I was just about to post this. Arithmetic starts going to the moon once you're dealing with larger than 64-bit numbers. Stuff like Karatsuba's algorithm or you can read all the fourier transform convolution hacks libraries like mpdecimal use. Arithmetic is also very dominant in any sort of low-level programming. It's just that it isn't the same kind of arithmetic that math is used to dealing with, or even likes dealing with, since it's usually over a field that mixes boolean logic with arithmetic. It actually ended up being a security issue because malware authors would find ways to obfuscate their programs using types of math that haven't traditionally been studied, so math tools would be completely powerless to make sense of them.
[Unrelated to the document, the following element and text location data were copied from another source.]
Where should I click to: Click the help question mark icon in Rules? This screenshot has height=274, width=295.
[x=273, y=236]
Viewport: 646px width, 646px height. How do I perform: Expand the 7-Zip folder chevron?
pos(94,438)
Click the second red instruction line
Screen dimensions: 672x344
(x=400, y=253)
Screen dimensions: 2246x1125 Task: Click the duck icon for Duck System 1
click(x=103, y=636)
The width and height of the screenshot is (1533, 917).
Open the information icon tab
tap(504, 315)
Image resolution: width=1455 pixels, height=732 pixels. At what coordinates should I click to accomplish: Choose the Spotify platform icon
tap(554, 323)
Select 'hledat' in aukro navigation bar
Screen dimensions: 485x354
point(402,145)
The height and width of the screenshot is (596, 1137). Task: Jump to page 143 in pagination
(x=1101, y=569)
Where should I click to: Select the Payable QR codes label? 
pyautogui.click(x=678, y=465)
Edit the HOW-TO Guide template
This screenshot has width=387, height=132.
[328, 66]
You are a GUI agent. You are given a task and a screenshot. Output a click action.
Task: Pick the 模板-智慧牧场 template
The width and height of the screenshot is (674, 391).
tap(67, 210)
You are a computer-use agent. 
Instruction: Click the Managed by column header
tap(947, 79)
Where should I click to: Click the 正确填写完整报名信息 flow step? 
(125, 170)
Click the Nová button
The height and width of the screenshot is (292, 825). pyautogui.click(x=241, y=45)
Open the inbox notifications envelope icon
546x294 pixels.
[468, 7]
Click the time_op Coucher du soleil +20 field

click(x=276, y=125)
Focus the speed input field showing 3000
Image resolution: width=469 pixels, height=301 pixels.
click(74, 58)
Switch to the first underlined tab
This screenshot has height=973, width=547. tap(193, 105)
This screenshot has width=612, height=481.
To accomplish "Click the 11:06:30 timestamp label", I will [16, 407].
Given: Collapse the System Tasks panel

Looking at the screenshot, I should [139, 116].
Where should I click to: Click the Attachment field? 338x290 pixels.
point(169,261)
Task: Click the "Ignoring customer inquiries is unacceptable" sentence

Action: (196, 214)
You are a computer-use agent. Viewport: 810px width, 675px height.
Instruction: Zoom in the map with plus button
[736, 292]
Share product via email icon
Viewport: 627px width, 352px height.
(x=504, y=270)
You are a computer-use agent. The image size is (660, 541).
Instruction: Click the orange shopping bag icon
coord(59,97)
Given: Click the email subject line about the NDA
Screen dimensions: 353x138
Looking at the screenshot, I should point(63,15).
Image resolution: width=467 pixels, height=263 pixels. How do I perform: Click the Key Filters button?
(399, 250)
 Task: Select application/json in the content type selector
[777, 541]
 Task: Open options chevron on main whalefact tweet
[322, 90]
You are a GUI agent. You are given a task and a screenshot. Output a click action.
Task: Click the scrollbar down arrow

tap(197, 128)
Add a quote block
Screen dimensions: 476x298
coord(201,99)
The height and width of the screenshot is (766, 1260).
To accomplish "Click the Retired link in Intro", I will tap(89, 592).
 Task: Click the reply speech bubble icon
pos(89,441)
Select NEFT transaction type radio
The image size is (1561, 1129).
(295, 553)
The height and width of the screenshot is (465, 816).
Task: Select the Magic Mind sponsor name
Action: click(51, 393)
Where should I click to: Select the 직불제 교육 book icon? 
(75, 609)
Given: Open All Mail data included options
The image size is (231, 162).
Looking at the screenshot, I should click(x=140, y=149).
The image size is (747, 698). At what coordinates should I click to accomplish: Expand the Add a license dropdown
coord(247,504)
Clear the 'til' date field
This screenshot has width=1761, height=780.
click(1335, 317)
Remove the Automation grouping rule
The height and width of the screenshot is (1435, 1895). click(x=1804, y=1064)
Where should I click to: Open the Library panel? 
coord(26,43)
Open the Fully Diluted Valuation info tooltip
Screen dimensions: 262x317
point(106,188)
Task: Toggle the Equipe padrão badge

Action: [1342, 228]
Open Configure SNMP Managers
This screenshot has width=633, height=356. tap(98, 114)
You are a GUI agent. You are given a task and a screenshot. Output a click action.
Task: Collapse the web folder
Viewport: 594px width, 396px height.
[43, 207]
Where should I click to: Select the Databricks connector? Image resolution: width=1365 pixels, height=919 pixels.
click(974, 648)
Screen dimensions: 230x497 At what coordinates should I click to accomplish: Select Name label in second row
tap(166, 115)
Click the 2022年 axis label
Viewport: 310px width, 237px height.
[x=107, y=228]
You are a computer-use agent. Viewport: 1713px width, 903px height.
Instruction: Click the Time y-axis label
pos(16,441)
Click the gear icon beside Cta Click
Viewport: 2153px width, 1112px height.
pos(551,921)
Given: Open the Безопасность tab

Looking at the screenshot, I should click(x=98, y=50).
So definitely not a solved problem.

I didn't know about prosthaphaeresis! Thank you!

Richard Guy developed a single-scale nomogram based on elliptic curves in 01953: https://www.jstor.org/stable/3609499

His explanation is wonderfully simple; quoting the beginning: "Since the equation x³ + ax + b = 0 has zero for the sum of its roots, the x-coordinates of the three intersections of the line y = mx + c and the curve y = x³ + px + q add to zero." It may be entertaining to attempt to derive the rest of the nomogram from that sentence and the use of logarithms before consulting the (one-page) paper.

A nice advantage of Guy's contrivance over slide rules is its facility with squares and square roots. On a conventional Oughtred slide rule you can easily enough read off the square root of a number on the A or B scales by reading across the hairline to the D or C scales, respectively; but if your square had been computed on C or D, you are out of luck. Guy's nomogram has some similar limitations, but you can in general easily take the square root of any point on it.